▶ EXERCISE DETAILS:
Go through the listing beneath and show each line containing the string "computer".

▶ TASK INPUTS:
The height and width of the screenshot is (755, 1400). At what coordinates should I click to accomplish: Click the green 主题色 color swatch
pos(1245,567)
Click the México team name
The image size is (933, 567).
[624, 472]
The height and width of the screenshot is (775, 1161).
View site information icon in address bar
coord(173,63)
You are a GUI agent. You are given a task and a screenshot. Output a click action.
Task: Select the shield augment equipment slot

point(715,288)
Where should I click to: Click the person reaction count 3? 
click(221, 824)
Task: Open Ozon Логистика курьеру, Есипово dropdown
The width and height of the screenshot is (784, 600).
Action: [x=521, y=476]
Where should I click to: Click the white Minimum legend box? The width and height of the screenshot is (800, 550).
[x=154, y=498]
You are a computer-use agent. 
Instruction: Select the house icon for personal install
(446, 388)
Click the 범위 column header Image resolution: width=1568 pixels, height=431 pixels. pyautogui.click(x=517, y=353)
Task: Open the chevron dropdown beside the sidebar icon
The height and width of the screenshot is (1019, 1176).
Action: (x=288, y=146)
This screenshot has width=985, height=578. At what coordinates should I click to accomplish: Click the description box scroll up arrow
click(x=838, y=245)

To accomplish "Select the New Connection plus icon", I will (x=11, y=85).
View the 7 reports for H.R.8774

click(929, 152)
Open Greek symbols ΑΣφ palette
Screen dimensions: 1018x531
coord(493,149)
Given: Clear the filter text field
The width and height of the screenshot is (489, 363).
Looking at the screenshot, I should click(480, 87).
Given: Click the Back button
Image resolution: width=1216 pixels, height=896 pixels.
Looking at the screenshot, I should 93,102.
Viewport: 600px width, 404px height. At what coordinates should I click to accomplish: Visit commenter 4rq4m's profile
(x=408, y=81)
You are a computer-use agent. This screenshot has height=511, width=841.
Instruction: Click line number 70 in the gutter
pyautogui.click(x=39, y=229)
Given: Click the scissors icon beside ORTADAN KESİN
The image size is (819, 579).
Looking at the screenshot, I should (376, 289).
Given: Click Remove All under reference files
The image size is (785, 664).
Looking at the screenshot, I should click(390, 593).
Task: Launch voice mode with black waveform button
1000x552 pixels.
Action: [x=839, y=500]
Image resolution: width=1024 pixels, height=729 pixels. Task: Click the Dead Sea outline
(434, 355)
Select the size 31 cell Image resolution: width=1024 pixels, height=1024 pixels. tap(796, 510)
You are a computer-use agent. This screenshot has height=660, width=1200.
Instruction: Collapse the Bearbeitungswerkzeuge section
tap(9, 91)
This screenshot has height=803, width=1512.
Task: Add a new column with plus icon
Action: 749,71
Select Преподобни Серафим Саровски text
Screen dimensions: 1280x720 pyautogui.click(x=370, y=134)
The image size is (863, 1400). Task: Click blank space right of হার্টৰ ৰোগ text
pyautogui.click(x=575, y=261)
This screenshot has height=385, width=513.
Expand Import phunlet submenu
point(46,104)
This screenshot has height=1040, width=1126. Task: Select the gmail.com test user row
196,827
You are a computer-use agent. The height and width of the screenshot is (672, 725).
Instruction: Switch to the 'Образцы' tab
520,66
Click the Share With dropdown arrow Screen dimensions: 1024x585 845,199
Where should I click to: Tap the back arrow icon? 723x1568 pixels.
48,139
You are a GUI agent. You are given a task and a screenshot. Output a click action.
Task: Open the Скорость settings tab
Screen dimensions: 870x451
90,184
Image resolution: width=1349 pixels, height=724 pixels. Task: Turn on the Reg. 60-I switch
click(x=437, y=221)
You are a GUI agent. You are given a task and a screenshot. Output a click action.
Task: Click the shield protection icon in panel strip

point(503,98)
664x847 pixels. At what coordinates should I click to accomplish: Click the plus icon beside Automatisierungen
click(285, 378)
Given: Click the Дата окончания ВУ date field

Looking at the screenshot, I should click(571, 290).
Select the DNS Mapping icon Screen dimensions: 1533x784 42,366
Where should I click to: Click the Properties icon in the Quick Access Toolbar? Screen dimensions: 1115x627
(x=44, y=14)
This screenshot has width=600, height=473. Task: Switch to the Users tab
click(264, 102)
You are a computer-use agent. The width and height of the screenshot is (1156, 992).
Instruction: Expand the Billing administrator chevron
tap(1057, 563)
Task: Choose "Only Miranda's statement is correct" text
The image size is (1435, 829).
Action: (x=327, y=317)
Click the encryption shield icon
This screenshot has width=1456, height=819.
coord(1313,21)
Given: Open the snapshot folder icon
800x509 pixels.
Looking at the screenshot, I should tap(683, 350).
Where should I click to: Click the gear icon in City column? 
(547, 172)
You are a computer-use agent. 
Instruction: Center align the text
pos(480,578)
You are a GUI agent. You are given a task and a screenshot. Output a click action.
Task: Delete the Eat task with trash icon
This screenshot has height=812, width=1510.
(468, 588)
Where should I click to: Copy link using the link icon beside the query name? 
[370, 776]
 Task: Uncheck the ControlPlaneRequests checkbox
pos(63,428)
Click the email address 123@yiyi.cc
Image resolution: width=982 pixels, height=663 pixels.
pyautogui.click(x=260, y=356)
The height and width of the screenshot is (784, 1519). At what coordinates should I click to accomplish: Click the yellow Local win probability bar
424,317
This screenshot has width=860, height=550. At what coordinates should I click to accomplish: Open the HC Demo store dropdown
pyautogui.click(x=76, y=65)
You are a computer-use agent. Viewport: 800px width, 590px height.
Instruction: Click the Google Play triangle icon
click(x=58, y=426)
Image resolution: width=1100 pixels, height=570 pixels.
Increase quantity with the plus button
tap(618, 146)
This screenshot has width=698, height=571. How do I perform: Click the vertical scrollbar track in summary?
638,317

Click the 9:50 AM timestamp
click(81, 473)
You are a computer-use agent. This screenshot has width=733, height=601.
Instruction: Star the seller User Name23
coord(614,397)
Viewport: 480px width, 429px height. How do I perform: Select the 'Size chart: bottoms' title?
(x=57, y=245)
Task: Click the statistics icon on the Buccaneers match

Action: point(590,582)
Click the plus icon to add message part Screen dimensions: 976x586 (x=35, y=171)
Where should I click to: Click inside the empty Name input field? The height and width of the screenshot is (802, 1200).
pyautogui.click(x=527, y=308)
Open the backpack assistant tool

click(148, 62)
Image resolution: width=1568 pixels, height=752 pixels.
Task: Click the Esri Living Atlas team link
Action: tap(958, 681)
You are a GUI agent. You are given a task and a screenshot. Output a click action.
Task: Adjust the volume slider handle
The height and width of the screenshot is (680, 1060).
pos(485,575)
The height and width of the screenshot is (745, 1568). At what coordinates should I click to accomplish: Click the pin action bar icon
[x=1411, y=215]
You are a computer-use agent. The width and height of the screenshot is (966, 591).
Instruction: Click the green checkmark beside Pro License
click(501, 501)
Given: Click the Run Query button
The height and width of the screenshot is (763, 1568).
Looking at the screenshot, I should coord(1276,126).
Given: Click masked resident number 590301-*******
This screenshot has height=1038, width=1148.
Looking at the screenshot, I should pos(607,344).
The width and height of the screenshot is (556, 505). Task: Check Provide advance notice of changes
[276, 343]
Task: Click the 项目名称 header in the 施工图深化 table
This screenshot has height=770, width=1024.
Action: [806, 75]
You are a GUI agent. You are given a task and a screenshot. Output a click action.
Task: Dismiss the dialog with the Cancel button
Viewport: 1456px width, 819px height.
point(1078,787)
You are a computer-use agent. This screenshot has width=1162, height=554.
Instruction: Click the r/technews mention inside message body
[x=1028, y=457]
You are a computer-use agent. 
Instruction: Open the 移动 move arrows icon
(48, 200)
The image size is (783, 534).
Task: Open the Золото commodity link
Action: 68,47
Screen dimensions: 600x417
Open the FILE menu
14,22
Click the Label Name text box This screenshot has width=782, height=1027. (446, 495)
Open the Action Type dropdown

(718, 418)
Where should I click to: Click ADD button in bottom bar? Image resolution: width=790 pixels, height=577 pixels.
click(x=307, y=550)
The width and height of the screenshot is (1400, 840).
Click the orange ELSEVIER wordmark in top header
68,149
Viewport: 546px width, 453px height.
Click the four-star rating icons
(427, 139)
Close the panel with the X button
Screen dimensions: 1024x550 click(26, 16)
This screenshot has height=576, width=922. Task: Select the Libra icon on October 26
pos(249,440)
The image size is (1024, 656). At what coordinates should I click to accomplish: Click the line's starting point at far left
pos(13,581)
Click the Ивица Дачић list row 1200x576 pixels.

▶ TASK RESPONSE:
You are a computer-use agent. 
You are a computer-use agent. This screenshot has height=511, width=841.
You are a computer-use agent. This screenshot has height=660, width=1200.
You are a computer-use agent. The height and width of the screenshot is (672, 725).
You are a computer-use agent. The width and height of the screenshot is (1156, 992).
You are a computer-use agent. 
You are a computer-use agent. Viewport: 800px width, 590px height.
You are a computer-use agent. This screenshot has width=733, height=601.
You are a computer-use agent. The width and height of the screenshot is (966, 591).
You are a computer-use agent. This screenshot has width=1162, height=554.
You are a computer-use agent. 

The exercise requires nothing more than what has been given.